San Francisco-based drugmaker BioMarin Pharmaceuticals revealed this week that one of the patients participating in its phase 3 study of its hemophilia A gene therapy had been diagnosed with cancer.
The drug, to be sold as Roctavian, uses modified adeno-associated viruses — called AAV5 — to deliver a copy of the F8 gene, which holds the instructions cells need in order to produce clotting factors that are absent in patients with the disorder. According to the recent SEC filing, the trial patient was diagnosed with B-cell acute lymphoblastic leukemia (B-ALL).
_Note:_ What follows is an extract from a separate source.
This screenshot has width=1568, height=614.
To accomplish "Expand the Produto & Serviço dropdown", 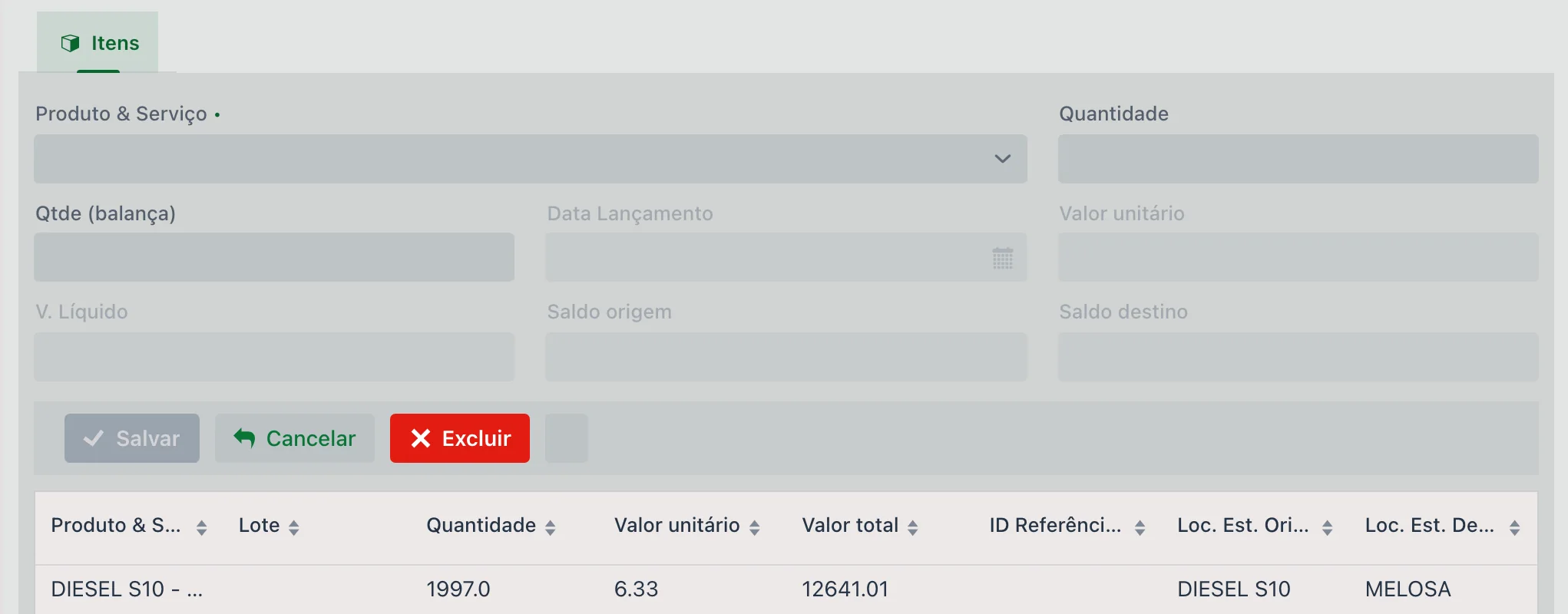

The trial has included 270 trial patients, and BioMarin says that the overall rate of cancer reported appears consistent with expected rates of cancer in hemophilia patients. Complying with regulatory requirements, BioMarin says it began a comprehensive assessment of the case which included genetic testing performed at the site. Among the findings, BioMarin reported that the leukemic cells carried a chromosomal translocation that is a known driver mutation in leukemia, and that the cells carried negligible levels of the AAV vector DNA.
Although Roctavian was recently approved by the European Commission, its approval journey in the United States has been a bit bumpy. The FDA first granted Breakthrough Therapy Designation for the drug in 2017, but when BioMarin submitted its Biologics License Application, the agency sent a Complete Response Letter its way, recommending that the company completed the Phase 3 Study and later submitted two-year follow-up safety and efficacy data on all study participants. In March of 2021, the FDA granted Roctavian Regenerative Medicine Advanced Therapy (RMAT) designation.